### [EXERCISE PROMPT]
The answer must restate the listing word for word, without its images.

### [RECORDS SUPPLIED]
════════════════

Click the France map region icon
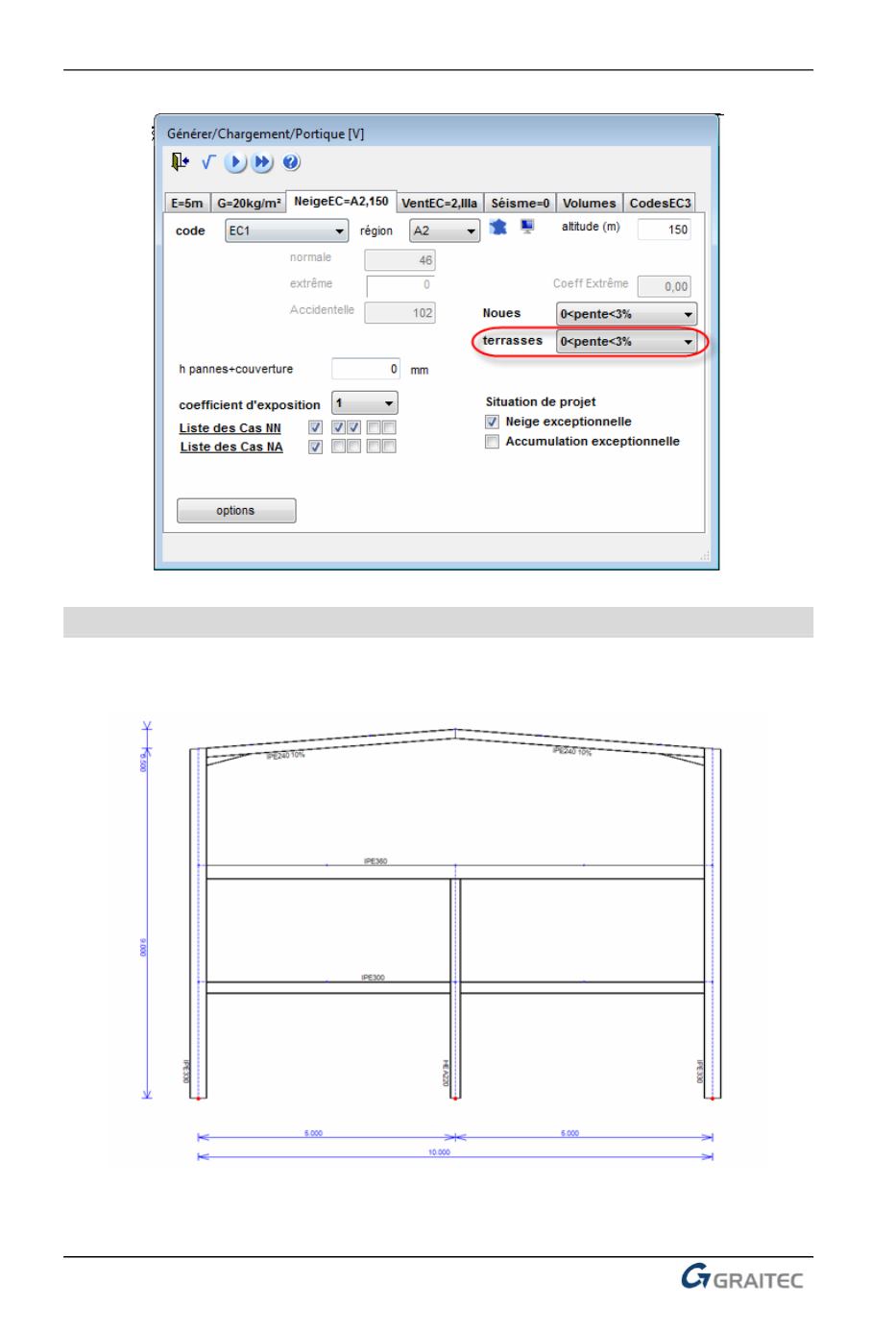click(x=498, y=228)
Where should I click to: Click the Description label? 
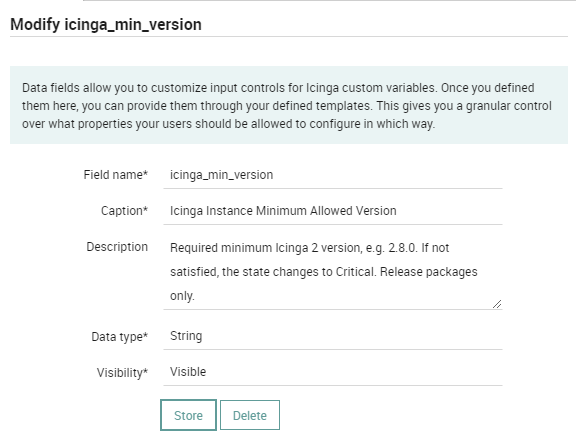(117, 247)
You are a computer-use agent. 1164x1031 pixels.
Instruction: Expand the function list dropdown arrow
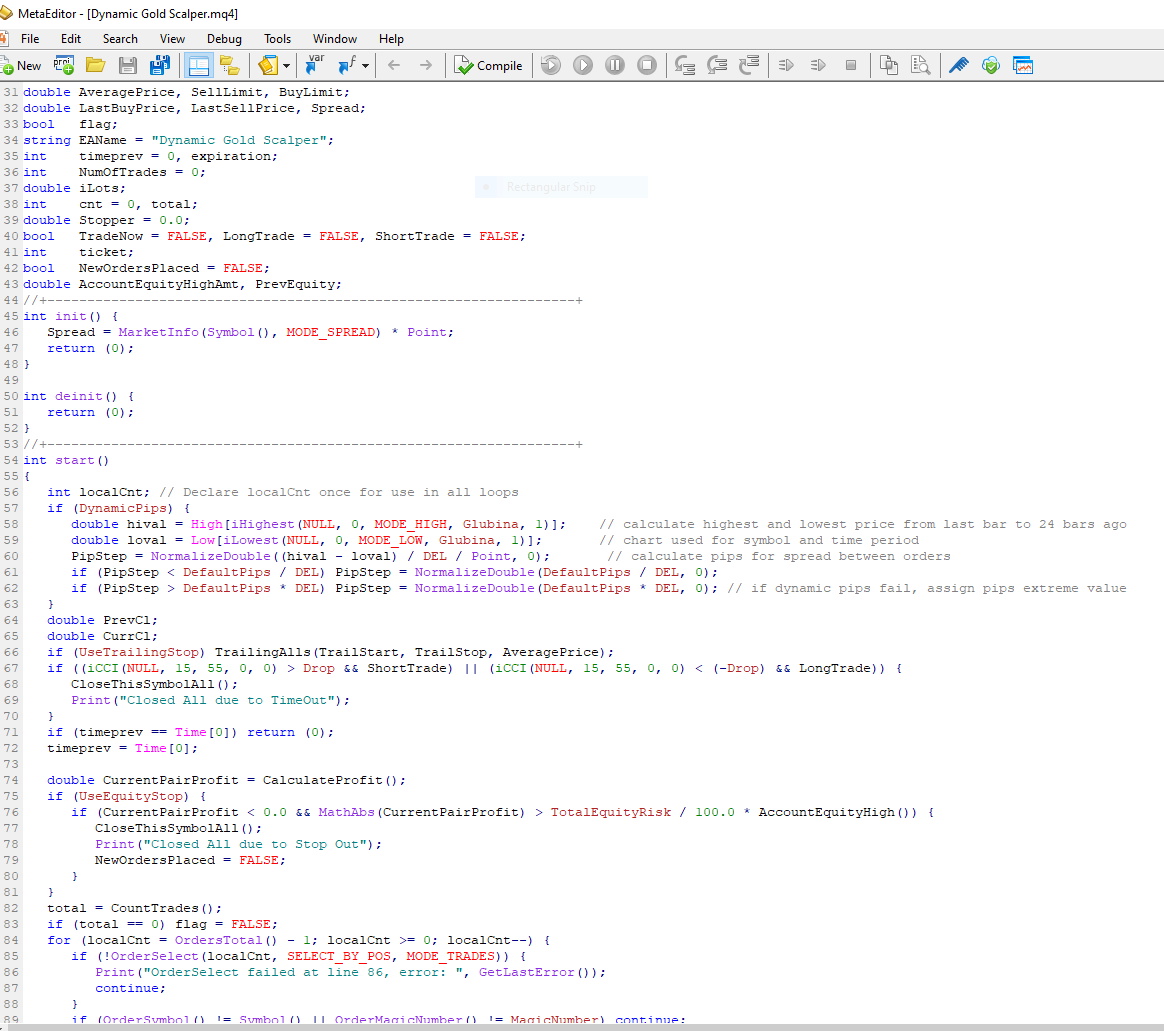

════════════════

### [WORKED SOLUTION]
Click the France map region icon
click(x=498, y=228)
Where should I click to: Click the Description label? 
(117, 247)
You are a computer-use agent. 1164x1031 pixels.
Instruction: Expand the function list dropdown arrow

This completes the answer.